> WHAT YOU HAVE TO DO
Below are records. Transcribe exactly the lines from the one that contains "EXCLUSIVE OFFERS (617, 79)" through the last line, leaving any pictures out.

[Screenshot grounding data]

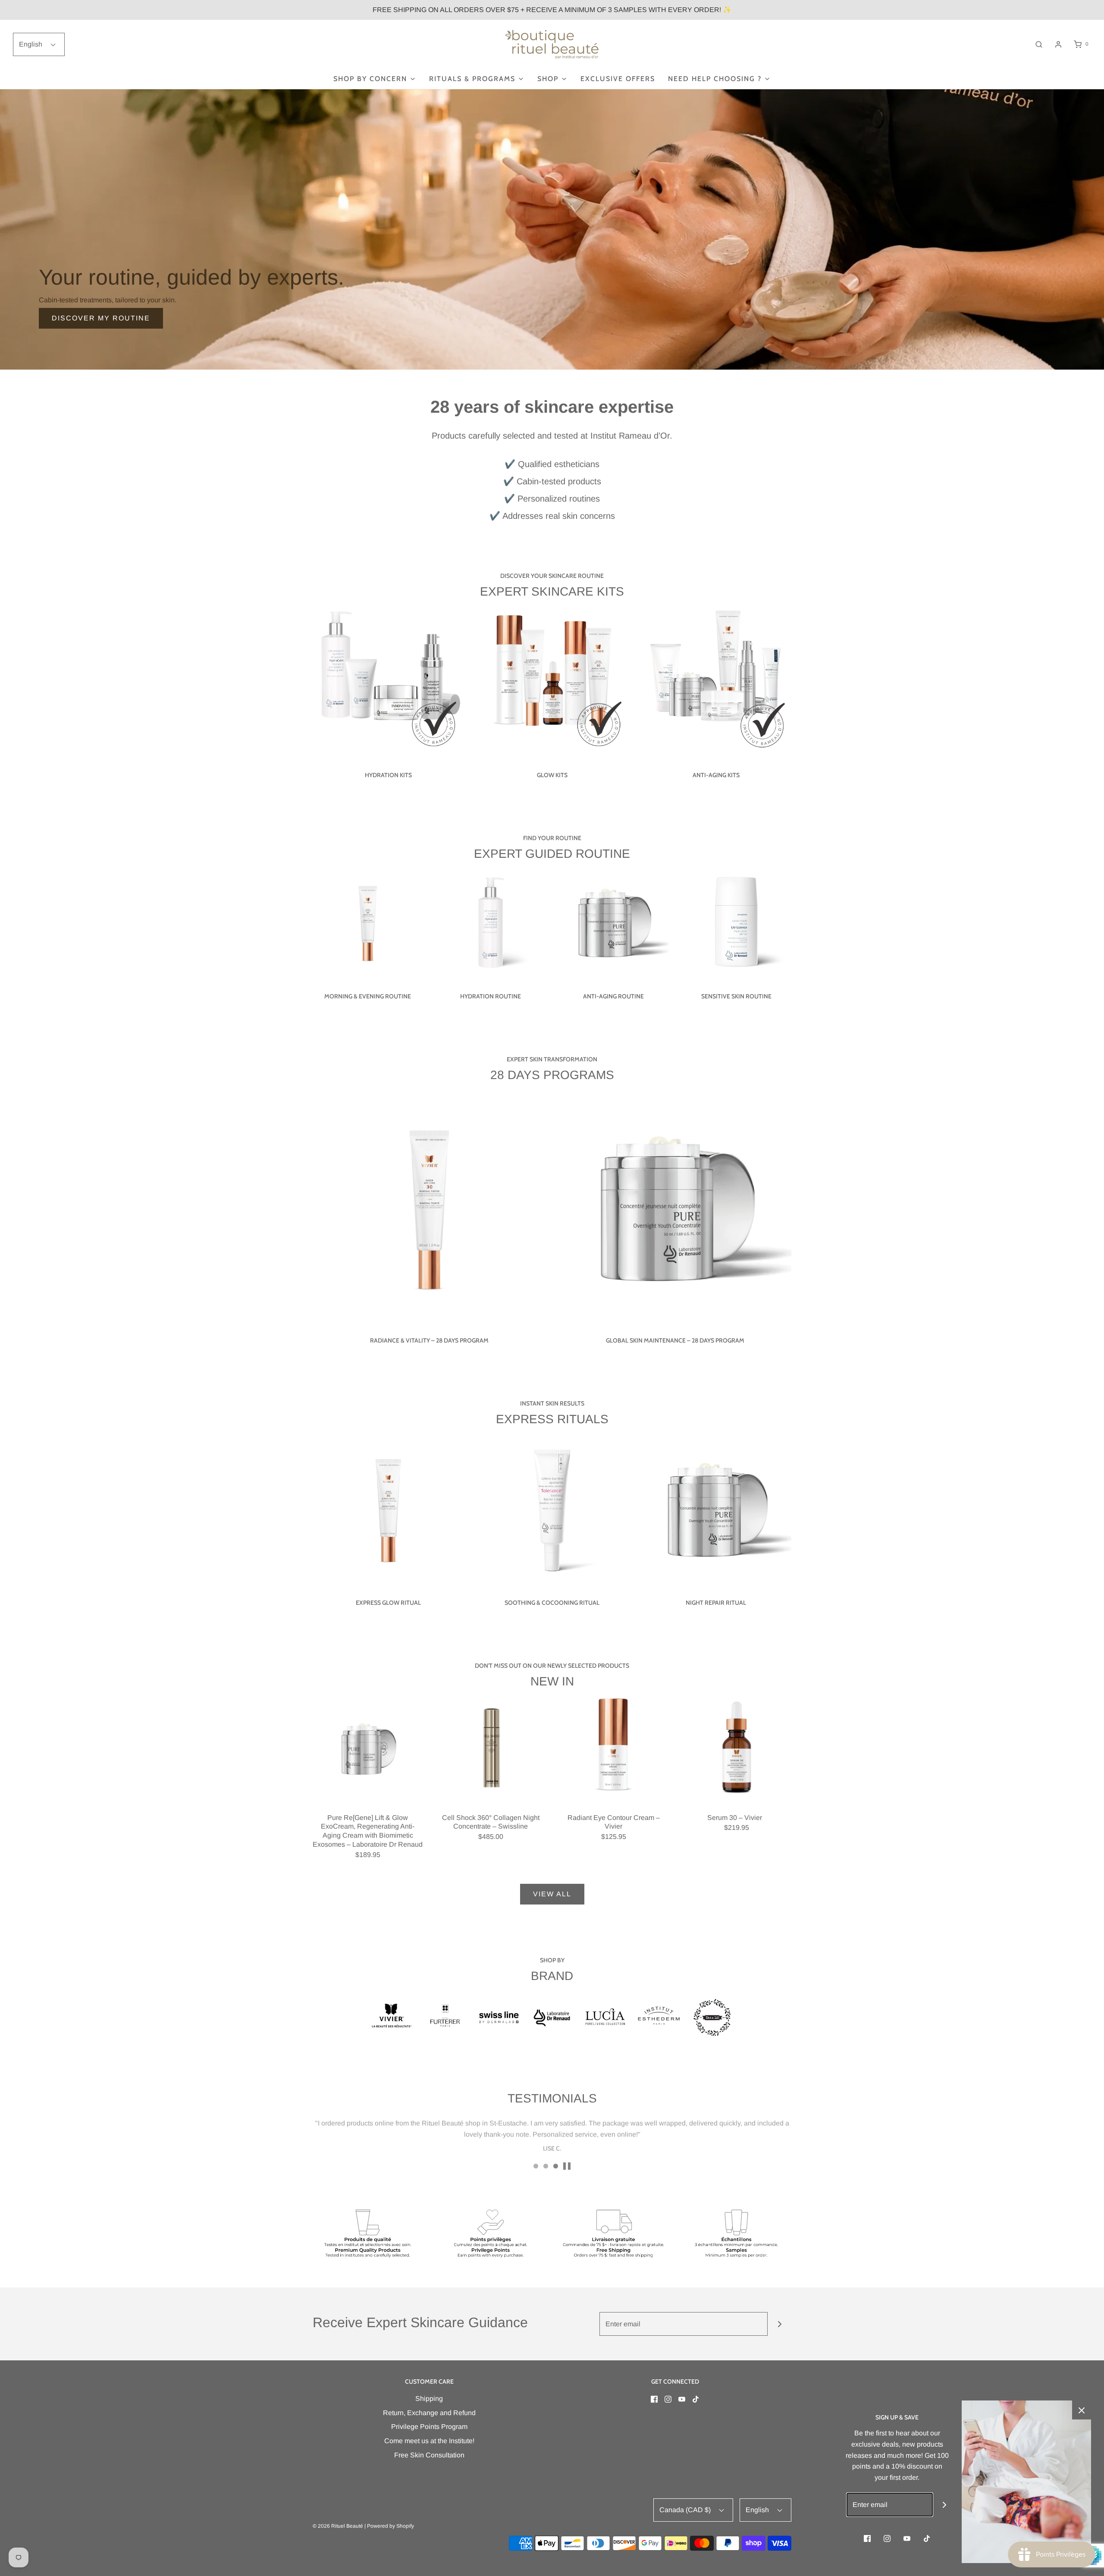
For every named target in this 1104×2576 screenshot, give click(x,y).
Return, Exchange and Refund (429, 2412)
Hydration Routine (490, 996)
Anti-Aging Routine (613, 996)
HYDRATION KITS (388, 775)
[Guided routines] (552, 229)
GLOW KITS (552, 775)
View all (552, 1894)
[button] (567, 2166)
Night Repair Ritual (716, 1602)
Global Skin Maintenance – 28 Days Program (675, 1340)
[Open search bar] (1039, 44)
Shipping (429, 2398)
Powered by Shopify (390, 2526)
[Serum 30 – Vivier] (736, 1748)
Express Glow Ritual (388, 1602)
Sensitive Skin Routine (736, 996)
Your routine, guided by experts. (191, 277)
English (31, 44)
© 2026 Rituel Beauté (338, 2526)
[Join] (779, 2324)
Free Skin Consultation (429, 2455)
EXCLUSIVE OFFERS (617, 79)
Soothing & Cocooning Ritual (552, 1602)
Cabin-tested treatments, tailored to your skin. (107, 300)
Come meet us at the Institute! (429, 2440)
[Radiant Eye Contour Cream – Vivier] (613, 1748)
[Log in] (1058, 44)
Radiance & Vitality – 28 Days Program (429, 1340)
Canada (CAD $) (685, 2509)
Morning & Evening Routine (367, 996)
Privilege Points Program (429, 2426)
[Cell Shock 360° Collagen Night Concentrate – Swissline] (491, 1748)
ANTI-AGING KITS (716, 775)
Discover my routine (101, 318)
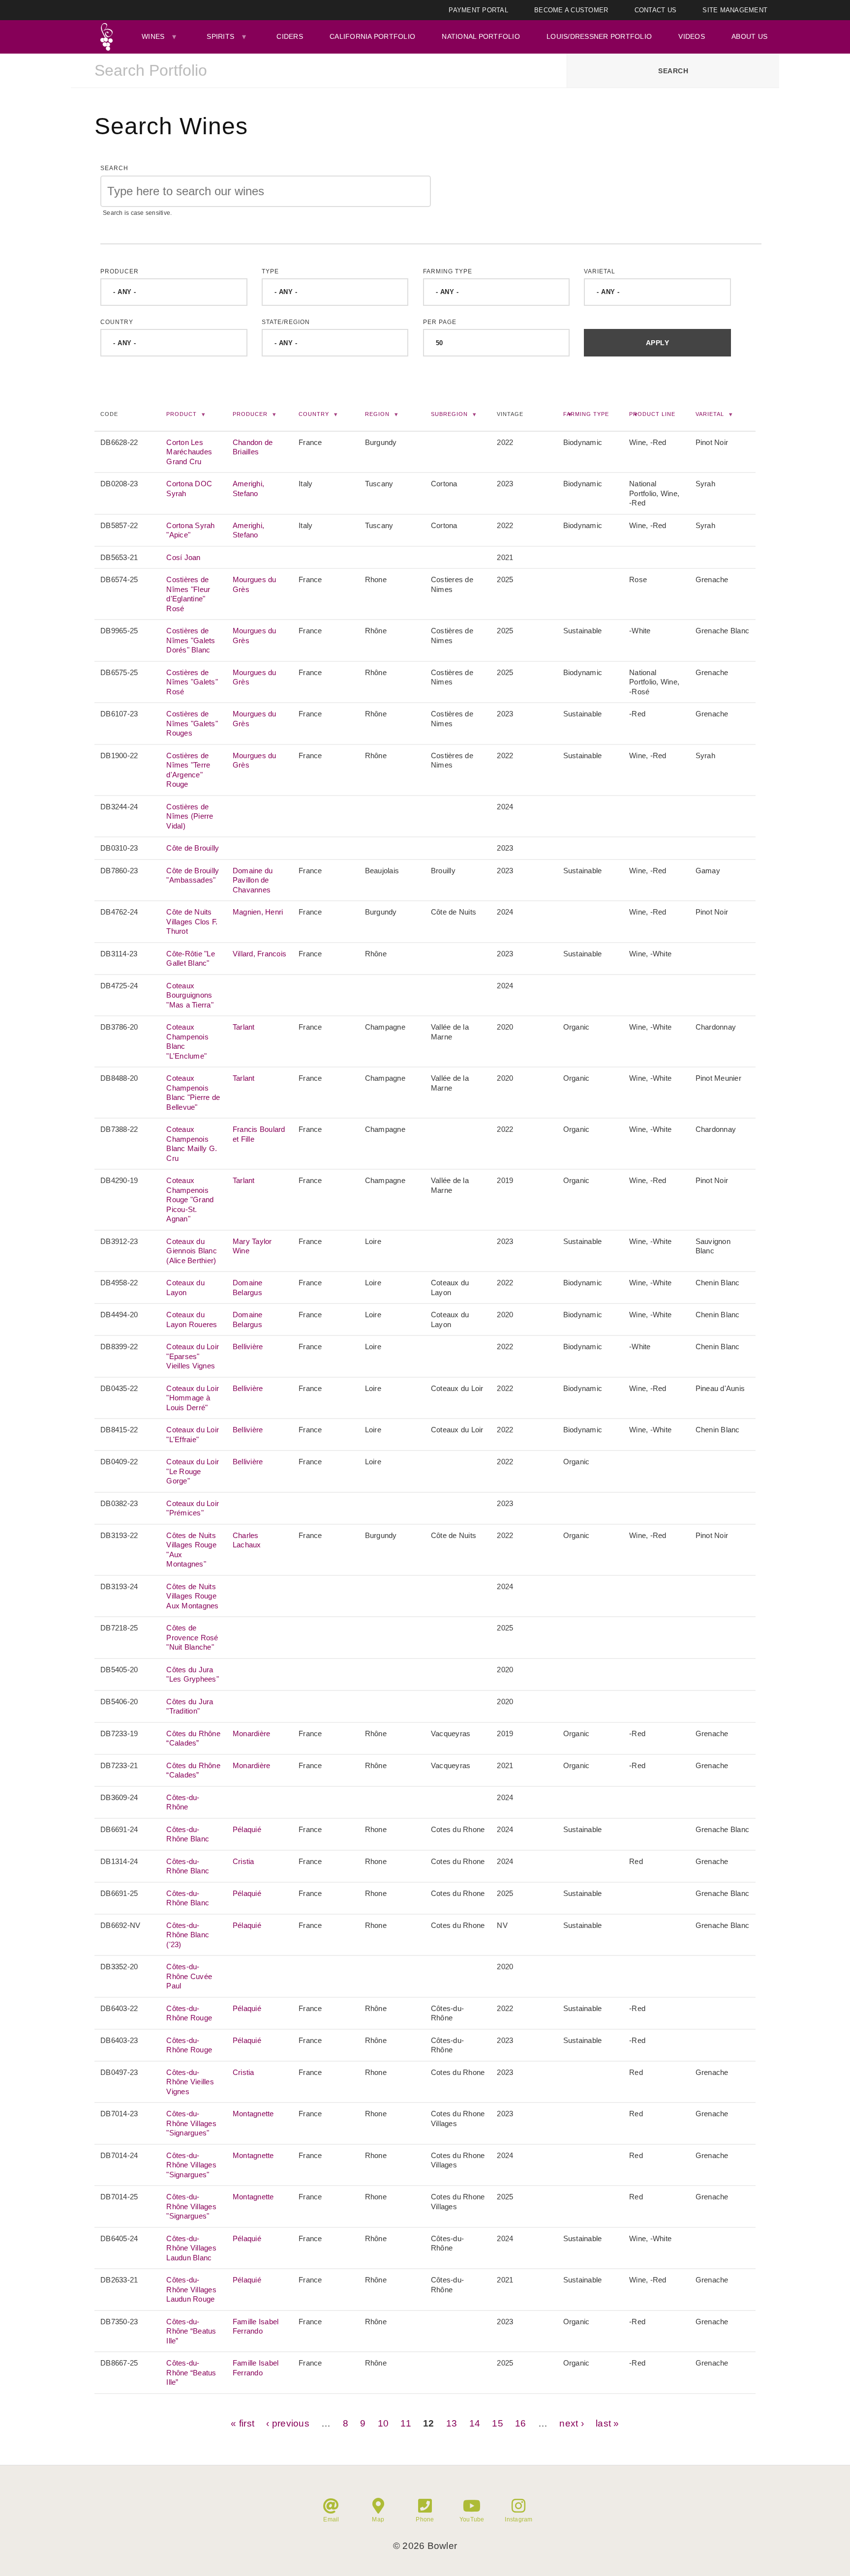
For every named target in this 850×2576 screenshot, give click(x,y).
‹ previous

> RESPONSE
EXCLUSIVE OFFERS (617, 79)
Soothing & Cocooning Ritual (552, 1602)
Cabin-tested treatments, tailored to your skin. (107, 300)
Come meet us at the Institute! (429, 2440)
[Radiant Eye Contour Cream – Vivier] (613, 1748)
[Log in] (1058, 44)
Radiance & Vitality – 28 Days Program (429, 1340)
Canada (CAD $) (685, 2509)
Morning & Evening Routine (367, 996)
Privilege Points Program (429, 2426)
[Cell Shock 360° Collagen Night Concentrate – Swissline] (491, 1748)
ANTI-AGING KITS (716, 775)
Discover my routine (101, 318)
For every named target in this 850×2576 screenshot, give click(x,y).
‹ previous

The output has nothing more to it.